__TEXT SEGMENT__:
------

Ghent University: Multiple organs of a Belgian COVID-19 patient infected with the UK variant before the discovery of SARS-CoV-2 VOCs

SARS-CoV-2 infection is not always confined to the respiratory system. Researchers from Ghent University and Ghent University Hospital in collaboration with the Jessa Hospital in Hasselt (Belgium) have now shown that the virus can disseminate to the blood and extrapulmonary organs in severe COVID-19 cases. Moreover, prolonged virus replication in these (extra)pulmonary sites can even be accompanied by virus evolution leading to the emergence of new variants, including variants of concern (VOCs).

They have found multiple infectious viruses with mutations hallmark to VOCs in different organs (lungs, heart, kidneys, liver, and spleen) of a severe COVID-19 patient while the patient had died long before the reported emergence of these VOCs. This study has recently been published by Nature Communications (10.1038/s41467-021-26884-7).

How is that possible?

SARS-CoV-2 dissemination out of the lungs is a rare event in COVID-19, as a healthy immune system rapidly clears the infection. However, inadequate immune responses during SARS-CoV-2 infection may fail to confine the virus to the respiratory tract. The patient in this study was under immunosuppressive therapy against B cell lymphoma cancer. Such patients cannot fight off the initial infection in the airways. This results in prolonged and enhanced SARS-CoV-2 infection with virus dissemination to other organs. SARS-CoV-2 evolves during extensive and prolonged infection throughout the body, leading to the emergence of new virus variants including variants of concern (VOCs). In VOCs, these changes have affected the virus’s properties, such as infection rate, disease severity, or the performance of vaccines.

------

__DATASET ENTRIES__:
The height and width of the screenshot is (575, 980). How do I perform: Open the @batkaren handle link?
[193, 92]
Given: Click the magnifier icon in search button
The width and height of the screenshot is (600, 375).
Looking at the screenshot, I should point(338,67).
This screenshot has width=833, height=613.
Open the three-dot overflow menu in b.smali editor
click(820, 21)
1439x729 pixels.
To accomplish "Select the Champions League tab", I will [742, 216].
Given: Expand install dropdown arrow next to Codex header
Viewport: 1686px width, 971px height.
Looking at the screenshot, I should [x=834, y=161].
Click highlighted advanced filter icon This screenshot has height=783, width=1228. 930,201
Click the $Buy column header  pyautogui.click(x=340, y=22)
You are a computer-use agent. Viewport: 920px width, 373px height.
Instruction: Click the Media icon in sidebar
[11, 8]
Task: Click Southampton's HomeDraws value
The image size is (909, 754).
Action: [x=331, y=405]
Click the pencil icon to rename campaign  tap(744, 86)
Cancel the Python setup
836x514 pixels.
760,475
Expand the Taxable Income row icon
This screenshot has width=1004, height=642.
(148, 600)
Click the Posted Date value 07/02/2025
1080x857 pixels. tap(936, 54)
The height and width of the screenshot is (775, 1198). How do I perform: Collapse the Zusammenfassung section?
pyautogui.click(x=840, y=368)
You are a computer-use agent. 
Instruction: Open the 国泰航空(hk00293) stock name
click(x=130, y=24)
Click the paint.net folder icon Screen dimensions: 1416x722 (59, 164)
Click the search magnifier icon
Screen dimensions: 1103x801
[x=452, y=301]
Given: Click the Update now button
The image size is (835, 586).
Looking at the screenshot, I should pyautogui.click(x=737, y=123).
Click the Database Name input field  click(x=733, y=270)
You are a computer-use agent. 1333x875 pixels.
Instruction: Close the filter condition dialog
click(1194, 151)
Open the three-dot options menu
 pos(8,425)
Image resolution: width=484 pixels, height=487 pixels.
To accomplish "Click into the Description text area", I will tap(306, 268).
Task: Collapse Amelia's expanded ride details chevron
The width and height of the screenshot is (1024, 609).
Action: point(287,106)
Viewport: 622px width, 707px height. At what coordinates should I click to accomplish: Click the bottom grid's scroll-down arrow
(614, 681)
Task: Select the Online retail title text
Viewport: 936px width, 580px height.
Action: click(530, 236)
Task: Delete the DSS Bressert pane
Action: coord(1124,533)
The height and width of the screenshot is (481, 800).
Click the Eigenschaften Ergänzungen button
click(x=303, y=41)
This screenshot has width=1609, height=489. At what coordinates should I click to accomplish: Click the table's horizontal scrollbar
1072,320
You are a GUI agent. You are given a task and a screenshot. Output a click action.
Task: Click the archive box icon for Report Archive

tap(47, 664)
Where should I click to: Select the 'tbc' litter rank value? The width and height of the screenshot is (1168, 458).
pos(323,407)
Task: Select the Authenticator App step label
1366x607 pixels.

------

__INSTRUCTIONS__:
A. In the Ghent University article, what was the patient in the study receiving treatment for?
B. Write out the Ghent University article word for word from "SARS-CoV-2 dissemination out" to "performance of vaccines.".

__RESULTS OF THE EXERCISE__:
A. The patient was under immunosuppressive therapy against B cell lymphoma cancer.

B.
SARS-CoV-2 dissemination out of the lungs is a rare event in COVID-19, as a healthy immune system rapidly clears the infection. However, inadequate immune responses during SARS-CoV-2 infection may fail to confine the virus to the respiratory tract. The patient in this study was under immunosuppressive therapy against B cell lymphoma cancer. Such patients cannot fight off the initial infection in the airways. This results in prolonged and enhanced SARS-CoV-2 infection with virus dissemination to other organs. SARS-CoV-2 evolves during extensive and prolonged infection throughout the body, leading to the emergence of new virus variants including variants of concern (VOCs). In VOCs, these changes have affected the virus’s properties, such as infection rate, disease severity, or the performance of vaccines.